Moody documented the work of the New York Clergy Consultation Service in a 1973 book, Abortion Counseling and Social Change, written with his Judson Memorial colleague, Arlene Carmen. It’s a surprising read today. Written before religious opposition to abortion was widespread, Moody and Carmen spend few words on the morality of abortion; they treat the pastoral obligation to help women access safe, affordable abortions almost as a given. Instead, they focus on the practical realities for women in need of dignified abortion care, offering insights into how the service should be delivered to best serve patients that contrast sharply with today’s trend toward laws mandating overly medicalized abortion procedures.

The thousands of women dying from unsafe abortions in the U.S. in the 1960s were disproportionately poor women of color. Moody and Carmen expressed special disdain for “therapeutic abortions,” which allowed women with money and connections to receive legal abortions by getting a friendly physician or psychologist to deem a pregnancy life threatening—the only circumstance in which abortion was legal under New York law. “‘Therapeutic,’” they wrote, “was only a term to describe the difference between rich and poor, white and black, the privileged and the underprivileged, married and single.”

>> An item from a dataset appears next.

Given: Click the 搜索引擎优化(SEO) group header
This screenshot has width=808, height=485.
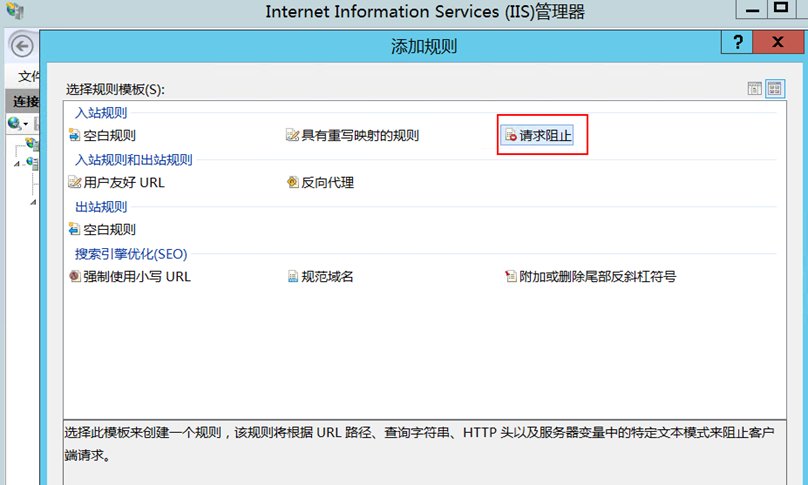Looking at the screenshot, I should (131, 254).
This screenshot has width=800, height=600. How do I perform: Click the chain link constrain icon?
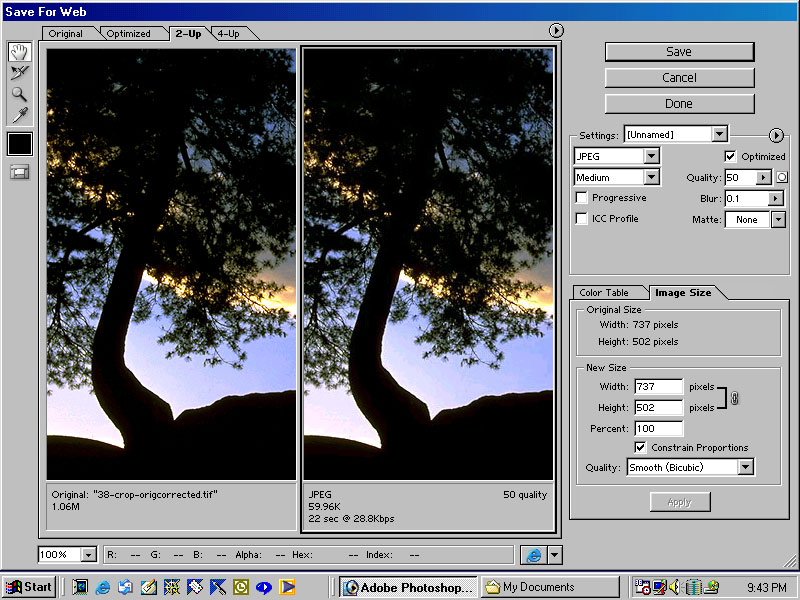pos(734,398)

Women who couldn’t get therapeutic abortions resorted to self-abortion or sought out illegal providers. Another minister in Florida once called upon Moody to help a parishioner get an abortion, he writes in his book. He travelled with the woman to see a New Jersey doctor operating out of his house, only to be turned away because they didn’t have the code word. After a number of other leads didn’t pan out, a church member finally found the woman a provider doing abortions in an apartment in Manhattan. Moody “never forgot this first glimpse of that dark, ugly, labyrinthine underground into which women were sent alone and afraid.”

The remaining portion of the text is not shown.